__Data records__
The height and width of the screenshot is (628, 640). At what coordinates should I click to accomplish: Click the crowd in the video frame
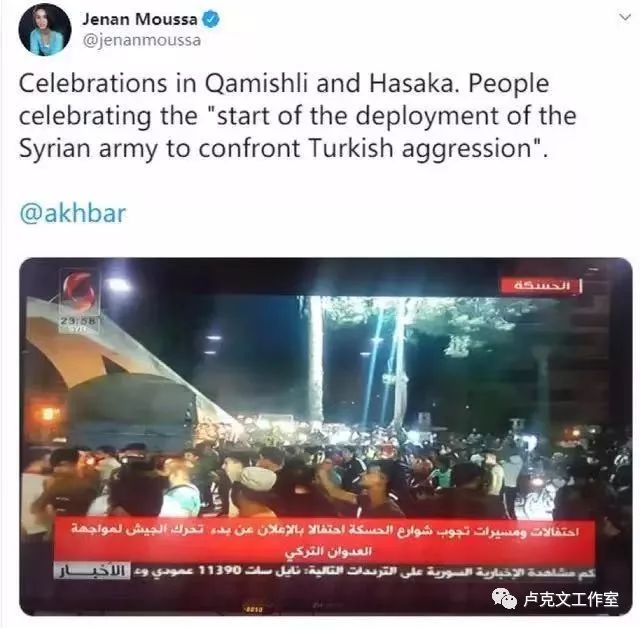[x=322, y=475]
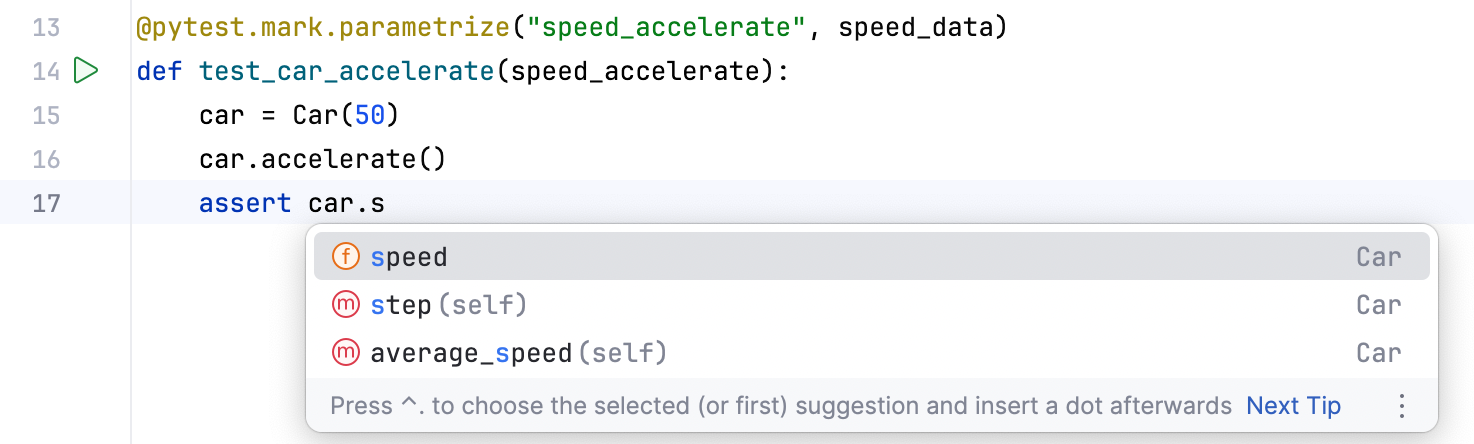Choose the step(self) completion suggestion
Screen dimensions: 1474x444
coord(448,304)
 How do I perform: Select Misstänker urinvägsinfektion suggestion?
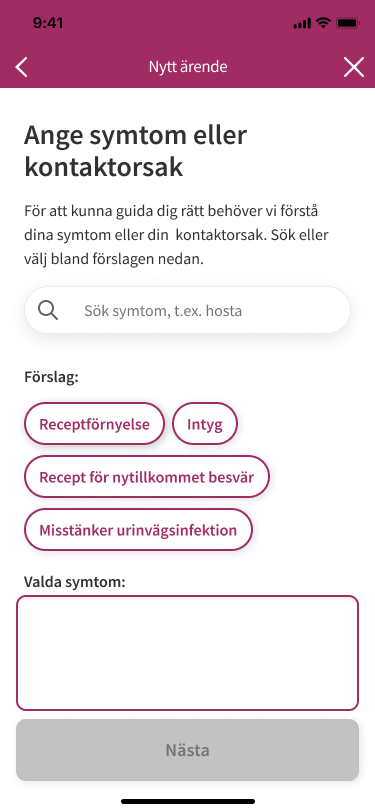[138, 529]
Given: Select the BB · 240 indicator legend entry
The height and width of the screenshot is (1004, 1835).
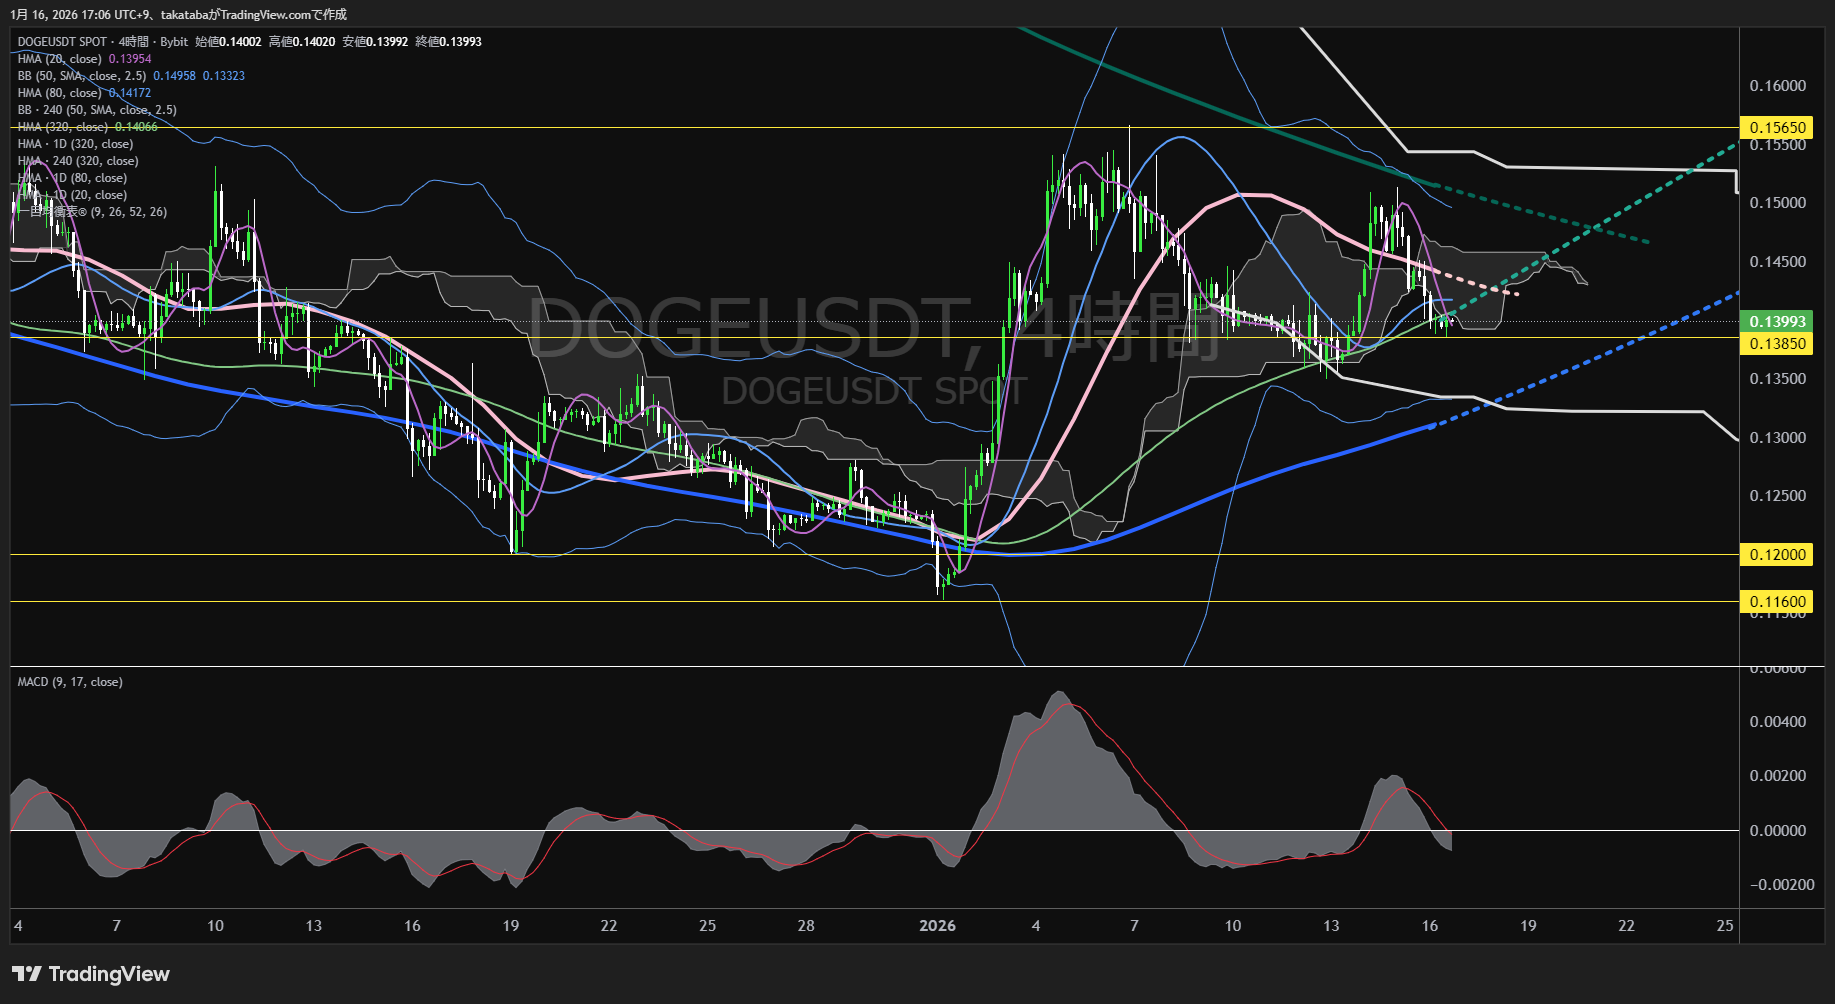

__TASK OBJECTIVE__
When repeating the entries, leave out every picture and keep the rest exact.

__ANSWER TO THE EXERCISE__
The height and width of the screenshot is (628, 640). At what coordinates should I click to accomplish: Click the crowd in the video frame
[x=322, y=475]
Choose the step(self) completion suggestion
Screen dimensions: 1474x444
coord(448,304)
 How do I perform: Select Misstänker urinvägsinfektion suggestion?
[138, 529]
Given: Select the BB · 240 indicator legend entry
The height and width of the screenshot is (1004, 1835).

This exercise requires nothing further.